Conclusion to 60 year old male CC: Sudden cardiac arrest

This is the conclusion to 60 year old male CC: Sudden cardiac arrest.

As you may recall the resuscitation was implemented using Adult Pit Crew CPR.

This is not meant to miminize the importance of the chain-of-survival, including early activation of 9-1-1 and bystander CPR. Those links were intact for this case and that is extremely important.

As you might recall return of spontaneous circulation (ROSC) was achieved, the patient was loaded for transport, and a 12-lead ECG was captured.

Let’s take another look.

The obvious question (and the one I usually ask) is whether or not this 12-lead ECG shows STEMI.

However, before we look at that, let’s review some important comments from:

Regional Systems of Care for Out-of-Hospital Cardiac Arrest – A Policy Statement From the American Heart Association. Circulation 2010;121:709-729

Up to 71% of patients with cardiac arrest have coronary artery disease, and nearly half have an acute coronary occlusion. There is a high incidence (97%) of coronary artery disease in patients resuscitated from OOHCA who undergo immediate angiography and a 50% incidence of acute coronary occlusion. However, the absence of ST elevation on a surface 12-lead electrocardiogram after resuscitation of circulation from cardiac arrest is not strongly predictive of the absence of coronary occlusion on acute angiography (emphasis added). A case series of patients with unsuccessful field resuscitation suggested that in such patients, VF is more likely to be due to coronary disease than is asystole or pulseless electric activity. An autopsy study compared case subjects who died within 6 hours of symptom onset due to ischemic heart disease and who were not seen by a physician within 3 weeks with control subjects who died within 6 hours of symptom onset due to natural or unnatural noncardiac causes…Collectively, these studies suggest that patients who are resuscitated from out-of-hospital VF have a high likelihood of having an acute coronary occlusion (emphasis added).

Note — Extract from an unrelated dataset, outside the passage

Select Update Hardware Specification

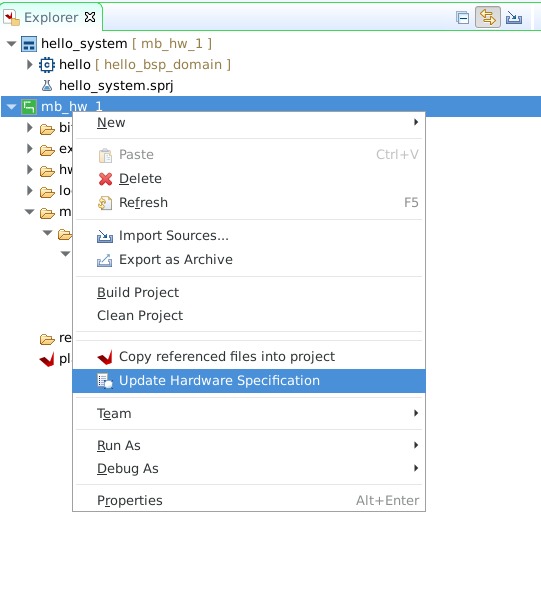[249, 381]
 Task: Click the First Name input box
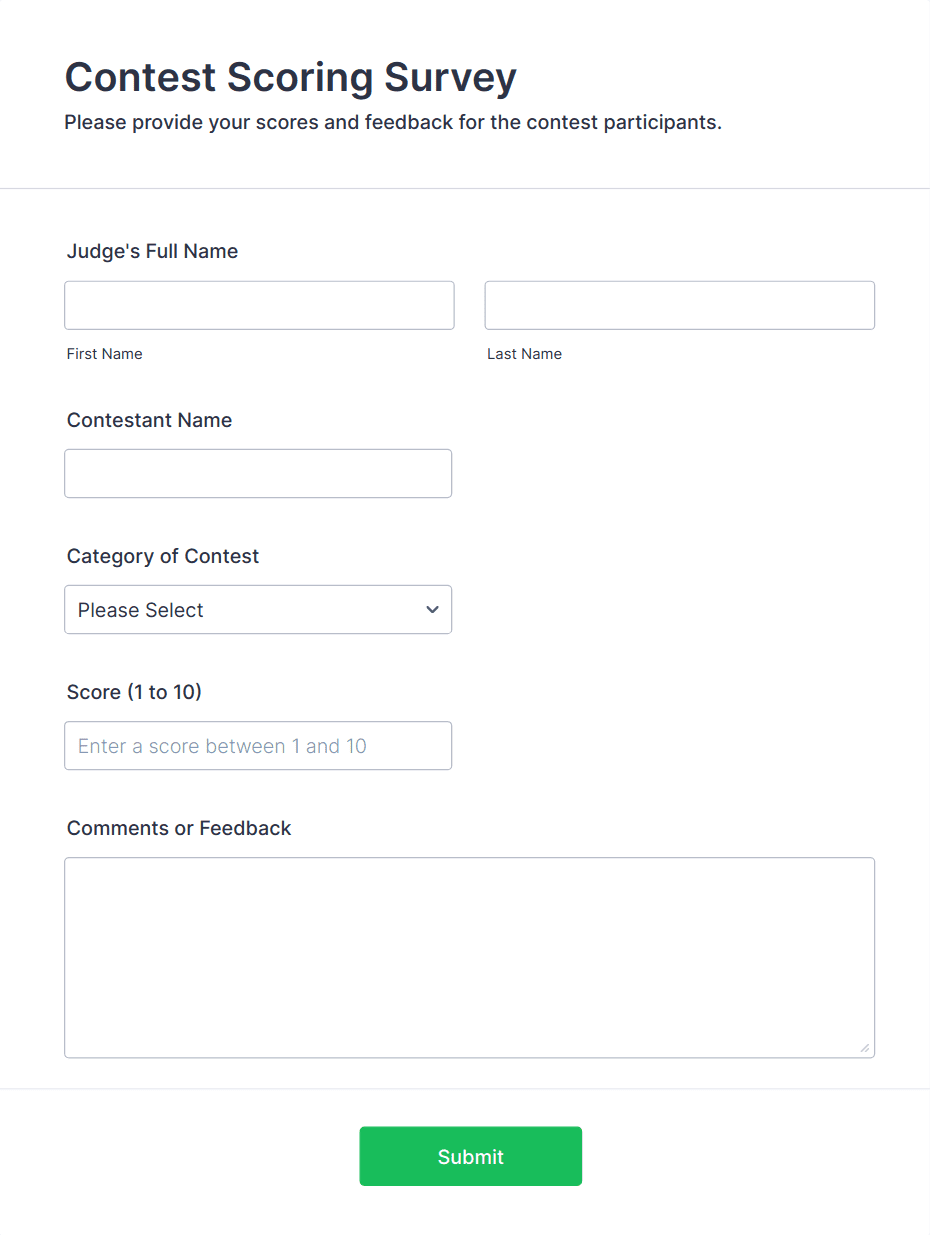(x=259, y=305)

The feasibility and efficacy of primary PCI in patients who survive cardiac arrest with STEMI have been well established. The combination of mild therapeutic hypothermia with primary PCI is feasible, may not delay time to start of primary PCI in well-organized hospitals, and is associated with a good 6-month survival rate and neurological outcome…Patients resuscitated from OOHCA with STEMI should undergo immediate angiography and receive PCI as needed. Immediate coronary angiography is reasonable for patients resuscitated from VF and may be considered in patients resuscitated from other initial rhythms who do not have a clear noncardiac cause of cardiac arrest (emphasis added).

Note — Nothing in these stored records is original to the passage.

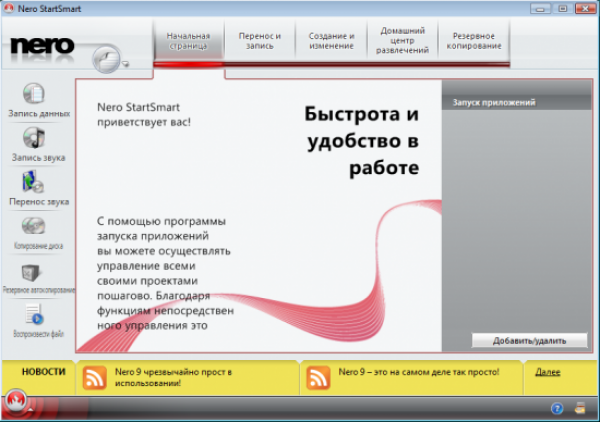Open Запись звука audio burning shortcut
The image size is (600, 422).
(33, 138)
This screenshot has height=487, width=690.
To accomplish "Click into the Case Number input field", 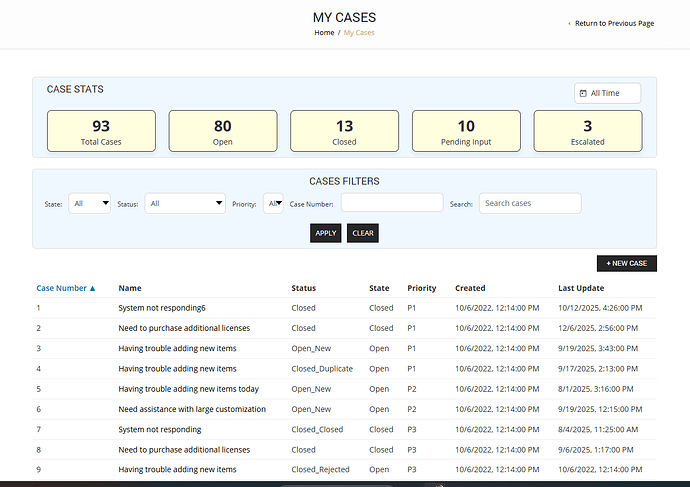I will tap(391, 203).
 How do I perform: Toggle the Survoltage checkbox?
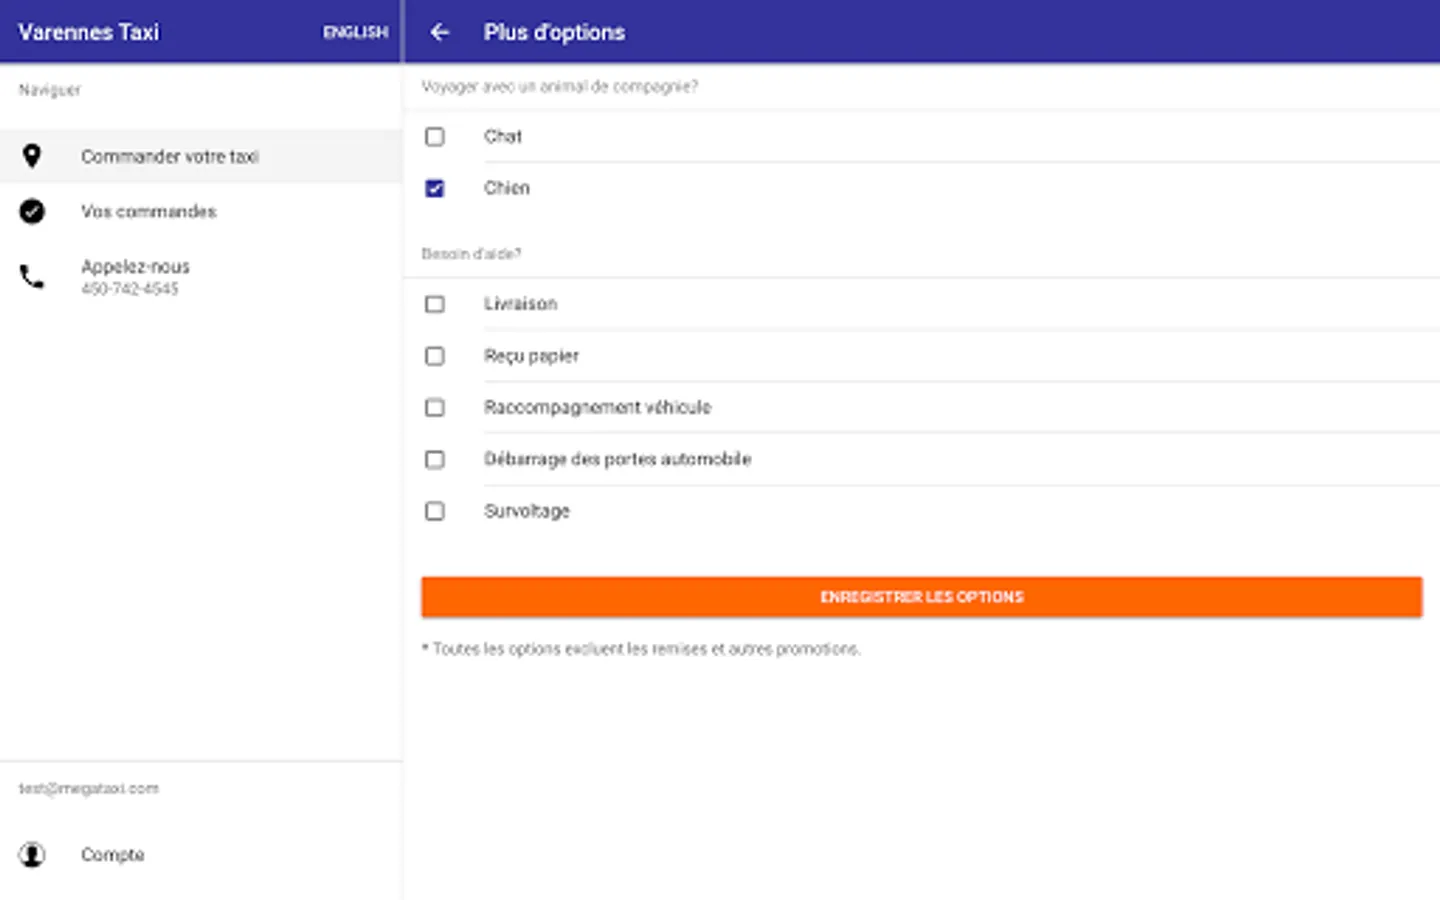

Does the first 12-lead ECG look like it might be an acute anterior STEMI? I would have to say yes (the 12-lead ECG captured on arrival at the hospital does not look like a classical STEMI — we’ll get to that in a minute). However, my question for you is, should it matter?

The patient has been resuscitated from sudden cardiac arrest of presumed cardiac etiology. That alone is enough reason to send the patient emergenty to the cardiac cath lab, IMHO. That (along with other important post-resuscitation care like therapeutic hypothermia and ICDs) is why the AHA is advocating regional systems of care for out-of-hospital cardiac arrest.

Now let’s look at the 12-lead ECG acquired on arrival at the hospital.

Now rather than ST-elevation in the anterior leads we see a different ECG abnormality that is also concerning. Namely, ST-elevation in lead aVR and V1 with ST-depression in leads I, II, III, aVL, aVF, V3, V4, V5 and V6.

(Side note: remember the “rule of proportionality” when you look at ST-elevation or ST-depression. The QRS complexes in the limb leads are very small. Hence, even a tiny bit of ST-elevation or ST-depression is significant).

This could indicate left main coronary occlusion, 3-vessel disease, or subendocardial ischemia. Again, this is just academic since you could argue that all patients resuscitated from VF arrrest should be emergently cathed.

On arrival at the hospital the attending ED physician grabbed the Code Summary out of the treating paramedic’s hand and saw this rhythm strip.

As a happy coincidence this rhythm strip (which was captured in monitor mode) exaggerated the ST-elevation in lead V1. Perhaps the ED physician would have called the Code STEMI anyway. At any rate, the Code STEMI was called immediately.

Angiography revealed severe atherosclerotic disease that was not amenable to catheterization. The patient was taken emergently to the OR where he received a 5-vessel CABG.

The patient was discharged from the hospital a week later neurologically intact.